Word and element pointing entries
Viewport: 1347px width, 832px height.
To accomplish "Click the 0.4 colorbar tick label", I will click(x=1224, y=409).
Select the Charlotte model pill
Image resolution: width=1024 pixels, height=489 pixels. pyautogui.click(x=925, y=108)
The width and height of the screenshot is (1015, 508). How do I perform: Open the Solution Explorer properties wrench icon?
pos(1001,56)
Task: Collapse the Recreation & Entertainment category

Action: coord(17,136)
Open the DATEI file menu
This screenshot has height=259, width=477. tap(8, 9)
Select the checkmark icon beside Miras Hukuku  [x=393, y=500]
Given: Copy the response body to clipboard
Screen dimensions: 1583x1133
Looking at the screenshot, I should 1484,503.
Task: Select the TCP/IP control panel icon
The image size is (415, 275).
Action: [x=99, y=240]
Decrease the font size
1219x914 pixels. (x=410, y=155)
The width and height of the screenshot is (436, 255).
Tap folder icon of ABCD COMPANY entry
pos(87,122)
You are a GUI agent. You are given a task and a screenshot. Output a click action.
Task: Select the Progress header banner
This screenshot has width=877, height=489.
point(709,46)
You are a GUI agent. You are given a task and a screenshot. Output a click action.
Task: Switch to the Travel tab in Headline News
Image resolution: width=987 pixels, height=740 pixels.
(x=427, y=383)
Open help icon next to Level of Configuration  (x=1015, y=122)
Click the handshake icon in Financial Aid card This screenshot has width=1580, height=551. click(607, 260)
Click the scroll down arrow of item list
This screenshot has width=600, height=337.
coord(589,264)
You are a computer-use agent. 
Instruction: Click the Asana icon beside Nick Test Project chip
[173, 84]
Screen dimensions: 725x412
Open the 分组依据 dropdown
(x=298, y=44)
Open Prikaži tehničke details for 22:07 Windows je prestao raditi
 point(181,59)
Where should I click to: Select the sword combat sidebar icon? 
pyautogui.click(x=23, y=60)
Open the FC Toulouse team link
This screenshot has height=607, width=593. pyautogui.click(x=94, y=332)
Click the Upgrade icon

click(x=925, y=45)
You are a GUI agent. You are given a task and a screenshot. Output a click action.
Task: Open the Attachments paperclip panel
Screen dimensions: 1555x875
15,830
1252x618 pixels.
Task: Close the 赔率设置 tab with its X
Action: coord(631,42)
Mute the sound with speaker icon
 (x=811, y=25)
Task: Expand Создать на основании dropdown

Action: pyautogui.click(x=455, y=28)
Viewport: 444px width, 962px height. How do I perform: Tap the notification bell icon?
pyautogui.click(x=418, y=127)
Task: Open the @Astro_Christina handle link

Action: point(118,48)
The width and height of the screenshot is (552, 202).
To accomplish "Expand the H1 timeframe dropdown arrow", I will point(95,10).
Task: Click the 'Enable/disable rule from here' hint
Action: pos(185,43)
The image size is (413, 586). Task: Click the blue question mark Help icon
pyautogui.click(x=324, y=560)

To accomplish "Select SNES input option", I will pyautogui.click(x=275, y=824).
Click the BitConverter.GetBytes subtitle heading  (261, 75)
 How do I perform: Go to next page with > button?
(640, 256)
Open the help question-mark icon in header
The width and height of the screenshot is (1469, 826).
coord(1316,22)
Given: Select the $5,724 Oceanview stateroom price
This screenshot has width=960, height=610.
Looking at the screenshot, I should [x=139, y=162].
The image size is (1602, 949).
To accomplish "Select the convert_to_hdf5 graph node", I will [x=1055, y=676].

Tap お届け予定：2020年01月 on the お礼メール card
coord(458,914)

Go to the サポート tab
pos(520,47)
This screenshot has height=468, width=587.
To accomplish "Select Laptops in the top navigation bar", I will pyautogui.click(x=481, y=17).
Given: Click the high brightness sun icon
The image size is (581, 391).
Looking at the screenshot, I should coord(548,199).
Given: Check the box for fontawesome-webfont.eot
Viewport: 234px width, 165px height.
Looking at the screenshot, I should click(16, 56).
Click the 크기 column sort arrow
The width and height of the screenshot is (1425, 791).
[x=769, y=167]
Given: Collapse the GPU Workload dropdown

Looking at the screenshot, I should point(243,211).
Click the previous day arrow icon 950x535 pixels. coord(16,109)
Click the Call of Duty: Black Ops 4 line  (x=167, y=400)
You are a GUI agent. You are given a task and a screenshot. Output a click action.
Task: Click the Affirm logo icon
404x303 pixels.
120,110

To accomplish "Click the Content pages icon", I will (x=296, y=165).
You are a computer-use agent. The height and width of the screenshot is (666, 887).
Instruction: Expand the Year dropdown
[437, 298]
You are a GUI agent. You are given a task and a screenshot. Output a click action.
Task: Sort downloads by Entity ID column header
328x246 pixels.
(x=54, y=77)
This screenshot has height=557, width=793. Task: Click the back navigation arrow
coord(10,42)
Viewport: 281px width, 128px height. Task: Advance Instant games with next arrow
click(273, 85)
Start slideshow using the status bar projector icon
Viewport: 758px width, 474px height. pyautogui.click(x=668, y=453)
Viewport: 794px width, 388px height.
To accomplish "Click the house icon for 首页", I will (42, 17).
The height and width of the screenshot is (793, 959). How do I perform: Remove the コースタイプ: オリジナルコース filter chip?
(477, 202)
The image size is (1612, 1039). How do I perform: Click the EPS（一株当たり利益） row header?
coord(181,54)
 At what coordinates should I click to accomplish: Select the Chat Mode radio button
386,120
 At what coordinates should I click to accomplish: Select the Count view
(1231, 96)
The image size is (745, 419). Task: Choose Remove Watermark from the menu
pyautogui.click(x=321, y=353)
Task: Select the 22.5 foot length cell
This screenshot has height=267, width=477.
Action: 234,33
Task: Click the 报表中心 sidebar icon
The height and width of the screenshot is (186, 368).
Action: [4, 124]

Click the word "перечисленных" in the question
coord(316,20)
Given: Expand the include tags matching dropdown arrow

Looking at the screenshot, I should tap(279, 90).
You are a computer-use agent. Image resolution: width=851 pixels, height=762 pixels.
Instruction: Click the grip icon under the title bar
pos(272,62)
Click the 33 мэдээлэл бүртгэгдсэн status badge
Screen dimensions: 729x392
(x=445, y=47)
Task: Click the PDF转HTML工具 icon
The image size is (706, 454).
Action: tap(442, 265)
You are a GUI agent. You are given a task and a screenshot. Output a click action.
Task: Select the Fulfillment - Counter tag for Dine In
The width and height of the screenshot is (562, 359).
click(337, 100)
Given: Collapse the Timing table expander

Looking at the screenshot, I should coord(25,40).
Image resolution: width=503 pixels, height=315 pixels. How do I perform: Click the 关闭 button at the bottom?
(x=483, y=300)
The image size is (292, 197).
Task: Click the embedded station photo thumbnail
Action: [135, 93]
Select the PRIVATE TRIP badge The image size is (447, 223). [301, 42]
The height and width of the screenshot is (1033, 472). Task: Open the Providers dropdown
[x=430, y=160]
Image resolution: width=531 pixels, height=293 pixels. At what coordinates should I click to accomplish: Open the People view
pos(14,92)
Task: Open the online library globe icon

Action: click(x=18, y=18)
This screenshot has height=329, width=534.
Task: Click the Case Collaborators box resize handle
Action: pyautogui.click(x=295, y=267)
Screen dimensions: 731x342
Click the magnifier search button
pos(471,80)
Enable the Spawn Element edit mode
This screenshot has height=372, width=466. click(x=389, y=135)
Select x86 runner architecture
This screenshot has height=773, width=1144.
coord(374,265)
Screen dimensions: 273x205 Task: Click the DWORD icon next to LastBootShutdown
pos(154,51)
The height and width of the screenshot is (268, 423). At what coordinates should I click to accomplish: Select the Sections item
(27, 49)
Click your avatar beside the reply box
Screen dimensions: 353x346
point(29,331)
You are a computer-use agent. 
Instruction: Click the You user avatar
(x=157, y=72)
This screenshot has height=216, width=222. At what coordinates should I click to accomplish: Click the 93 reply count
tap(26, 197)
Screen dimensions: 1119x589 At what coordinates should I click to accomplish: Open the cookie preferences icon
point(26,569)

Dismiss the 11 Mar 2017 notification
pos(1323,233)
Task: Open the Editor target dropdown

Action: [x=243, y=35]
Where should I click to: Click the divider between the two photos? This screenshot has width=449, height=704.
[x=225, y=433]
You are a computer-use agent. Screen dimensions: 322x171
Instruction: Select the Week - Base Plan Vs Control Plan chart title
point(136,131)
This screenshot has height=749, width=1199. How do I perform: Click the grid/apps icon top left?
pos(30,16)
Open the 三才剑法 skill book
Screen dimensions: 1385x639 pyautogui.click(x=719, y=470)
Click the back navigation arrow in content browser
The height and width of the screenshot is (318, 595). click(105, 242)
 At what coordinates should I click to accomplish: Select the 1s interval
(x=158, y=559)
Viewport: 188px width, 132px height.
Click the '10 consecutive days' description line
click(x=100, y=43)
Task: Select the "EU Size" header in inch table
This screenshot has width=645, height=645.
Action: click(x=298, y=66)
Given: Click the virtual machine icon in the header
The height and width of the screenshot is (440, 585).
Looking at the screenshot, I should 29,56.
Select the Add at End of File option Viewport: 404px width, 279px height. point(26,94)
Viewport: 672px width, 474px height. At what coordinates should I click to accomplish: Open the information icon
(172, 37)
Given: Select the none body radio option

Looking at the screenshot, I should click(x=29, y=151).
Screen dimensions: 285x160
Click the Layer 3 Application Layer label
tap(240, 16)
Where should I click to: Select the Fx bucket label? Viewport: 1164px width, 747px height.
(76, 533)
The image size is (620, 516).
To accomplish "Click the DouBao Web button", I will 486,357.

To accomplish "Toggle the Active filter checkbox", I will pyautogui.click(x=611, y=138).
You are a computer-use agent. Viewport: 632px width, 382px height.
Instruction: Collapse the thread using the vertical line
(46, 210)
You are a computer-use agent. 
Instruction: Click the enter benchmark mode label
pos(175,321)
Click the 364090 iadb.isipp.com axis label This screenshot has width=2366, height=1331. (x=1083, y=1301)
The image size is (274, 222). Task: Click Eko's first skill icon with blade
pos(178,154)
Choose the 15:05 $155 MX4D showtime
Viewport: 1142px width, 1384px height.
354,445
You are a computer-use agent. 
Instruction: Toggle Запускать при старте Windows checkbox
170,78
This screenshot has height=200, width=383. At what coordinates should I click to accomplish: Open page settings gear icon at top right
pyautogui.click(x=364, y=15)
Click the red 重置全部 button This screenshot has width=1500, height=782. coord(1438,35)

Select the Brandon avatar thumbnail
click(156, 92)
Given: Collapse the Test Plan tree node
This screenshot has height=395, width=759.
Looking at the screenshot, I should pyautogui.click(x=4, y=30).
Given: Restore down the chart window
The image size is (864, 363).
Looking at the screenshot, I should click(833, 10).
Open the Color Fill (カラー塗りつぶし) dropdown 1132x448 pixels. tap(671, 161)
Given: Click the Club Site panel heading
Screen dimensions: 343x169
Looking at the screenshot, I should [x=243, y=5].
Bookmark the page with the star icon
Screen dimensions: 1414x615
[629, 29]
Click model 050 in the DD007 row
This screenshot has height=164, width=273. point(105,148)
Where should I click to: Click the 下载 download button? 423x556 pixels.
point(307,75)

### GOAL
Recast the listing as a Markdown table with the columns Row and Listing line, beginning at the line with "Task: Select the TCP/IP control panel icon" and continuing through the line with "(x=811, y=25)". Number each row and leave out blank lines.

### ANSWER FOR THIS EXERCISE
| Row | Listing line |
|---|---|
| 1 | Task: Select the TCP/IP control panel icon |
| 2 | The image size is (415, 275). |
| 3 | Action: [x=99, y=240] |
| 4 | Decrease the font size |
| 5 | 1219x914 pixels. (x=410, y=155) |
| 6 | The width and height of the screenshot is (436, 255). |
| 7 | Tap folder icon of ABCD COMPANY entry |
| 8 | pos(87,122) |
| 9 | You are a GUI agent. You are given a task and a screenshot. Output a click action. |
| 10 | Task: Select the Progress header banner |
| 11 | This screenshot has width=877, height=489. |
| 12 | point(709,46) |
| 13 | You are a GUI agent. You are given a task and a screenshot. Output a click action. |
| 14 | Task: Switch to the Travel tab in Headline News |
| 15 | Image resolution: width=987 pixels, height=740 pixels. |
| 16 | (x=427, y=383) |
| 17 | Open help icon next to Level of Configuration  (x=1015, y=122) |
| 18 | Click the handshake icon in Financial Aid card This screenshot has width=1580, height=551. click(607, 260) |
| 19 | Click the scroll down arrow of item list |
| 20 | This screenshot has width=600, height=337. |
| 21 | coord(589,264) |
| 22 | You are a computer-use agent.  |
| 23 | Instruction: Click the Asana icon beside Nick Test Project chip |
| 24 | [173, 84] |
| 25 | Screen dimensions: 725x412 |
| 26 | Open the 分组依据 dropdown |
| 27 | (x=298, y=44) |
| 28 | Open Prikaži tehničke details for 22:07 Windows je prestao raditi |
| 29 |  point(181,59) |
| 30 | Where should I click to: Select the sword combat sidebar icon?  |
| 31 | pyautogui.click(x=23, y=60) |
| 32 | Open the FC Toulouse team link |
| 33 | This screenshot has height=607, width=593. pyautogui.click(x=94, y=332) |
| 34 | Click the Upgrade icon |
| 35 | click(x=925, y=45) |
| 36 | You are a GUI agent. You are given a task and a screenshot. Output a click action. |
| 37 | Task: Open the Attachments paperclip panel |
| 38 | Screen dimensions: 1555x875 |
| 39 | 15,830 |
| 40 | 1252x618 pixels. |
| 41 | Task: Close the 赔率设置 tab with its X |
| 42 | Action: coord(631,42) |
| 43 | Mute the sound with speaker icon |
| 44 |  (x=811, y=25) |